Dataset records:

○ ○ ○

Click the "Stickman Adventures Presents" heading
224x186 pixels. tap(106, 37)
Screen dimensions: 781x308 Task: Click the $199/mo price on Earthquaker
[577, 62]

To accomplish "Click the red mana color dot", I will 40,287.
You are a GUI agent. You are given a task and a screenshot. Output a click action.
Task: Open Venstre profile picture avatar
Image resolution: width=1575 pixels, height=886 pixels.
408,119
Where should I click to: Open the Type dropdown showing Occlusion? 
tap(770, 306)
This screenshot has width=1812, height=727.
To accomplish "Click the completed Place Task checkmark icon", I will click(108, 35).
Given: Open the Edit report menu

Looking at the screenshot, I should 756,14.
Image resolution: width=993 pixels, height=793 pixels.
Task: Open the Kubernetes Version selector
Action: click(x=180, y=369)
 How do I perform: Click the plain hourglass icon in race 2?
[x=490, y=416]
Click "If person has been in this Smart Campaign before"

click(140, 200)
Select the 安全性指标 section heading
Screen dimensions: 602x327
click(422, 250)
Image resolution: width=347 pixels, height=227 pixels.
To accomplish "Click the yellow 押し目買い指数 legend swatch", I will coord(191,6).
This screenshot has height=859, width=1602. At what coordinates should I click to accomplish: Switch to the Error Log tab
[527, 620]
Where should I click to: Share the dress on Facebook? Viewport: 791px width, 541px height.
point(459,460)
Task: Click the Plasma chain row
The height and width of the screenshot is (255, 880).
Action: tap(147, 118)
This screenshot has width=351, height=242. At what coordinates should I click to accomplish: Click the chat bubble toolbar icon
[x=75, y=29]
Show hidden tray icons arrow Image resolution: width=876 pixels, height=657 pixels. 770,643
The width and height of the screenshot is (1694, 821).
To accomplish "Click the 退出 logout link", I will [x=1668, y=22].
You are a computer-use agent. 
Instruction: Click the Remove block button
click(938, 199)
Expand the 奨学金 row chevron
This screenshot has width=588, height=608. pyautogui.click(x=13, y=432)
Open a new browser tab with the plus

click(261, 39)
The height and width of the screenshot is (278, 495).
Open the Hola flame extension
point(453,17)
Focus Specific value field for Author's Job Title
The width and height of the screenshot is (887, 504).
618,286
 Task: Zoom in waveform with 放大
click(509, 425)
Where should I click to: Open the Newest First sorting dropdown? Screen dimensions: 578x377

○ ○ ○

■ What to produce
Rewrite the items above, substituting "Where do I click to" for each occurrence of "Where should I click to" and leaving everything else unchanged.

■ Solved problem
Click the "Stickman Adventures Presents" heading
224x186 pixels. tap(106, 37)
Screen dimensions: 781x308 Task: Click the $199/mo price on Earthquaker
[577, 62]

To accomplish "Click the red mana color dot", I will 40,287.
You are a GUI agent. You are given a task and a screenshot. Output a click action.
Task: Open Venstre profile picture avatar
Image resolution: width=1575 pixels, height=886 pixels.
408,119
Where do I click to: Open the Type dropdown showing Occlusion? 
tap(770, 306)
This screenshot has width=1812, height=727.
To accomplish "Click the completed Place Task checkmark icon", I will click(108, 35).
Given: Open the Edit report menu

Looking at the screenshot, I should 756,14.
Image resolution: width=993 pixels, height=793 pixels.
Task: Open the Kubernetes Version selector
Action: click(x=180, y=369)
 How do I perform: Click the plain hourglass icon in race 2?
[x=490, y=416]
Click "If person has been in this Smart Campaign before"

click(140, 200)
Select the 安全性指标 section heading
Screen dimensions: 602x327
click(422, 250)
Image resolution: width=347 pixels, height=227 pixels.
To accomplish "Click the yellow 押し目買い指数 legend swatch", I will coord(191,6).
This screenshot has height=859, width=1602. At what coordinates should I click to accomplish: Switch to the Error Log tab
[527, 620]
Where do I click to: Share the dress on Facebook? Viewport: 791px width, 541px height.
point(459,460)
Task: Click the Plasma chain row
The height and width of the screenshot is (255, 880).
Action: tap(147, 118)
This screenshot has width=351, height=242. At what coordinates should I click to accomplish: Click the chat bubble toolbar icon
[x=75, y=29]
Show hidden tray icons arrow Image resolution: width=876 pixels, height=657 pixels. 770,643
The width and height of the screenshot is (1694, 821).
To accomplish "Click the 退出 logout link", I will [x=1668, y=22].
You are a computer-use agent. 
Instruction: Click the Remove block button
click(938, 199)
Expand the 奨学金 row chevron
This screenshot has width=588, height=608. pyautogui.click(x=13, y=432)
Open a new browser tab with the plus

click(261, 39)
The height and width of the screenshot is (278, 495).
Open the Hola flame extension
point(453,17)
Focus Specific value field for Author's Job Title
The width and height of the screenshot is (887, 504).
618,286
 Task: Zoom in waveform with 放大
click(509, 425)
Where do I click to: Open the Newest First sorting dropdown? Screen dimensions: 578x377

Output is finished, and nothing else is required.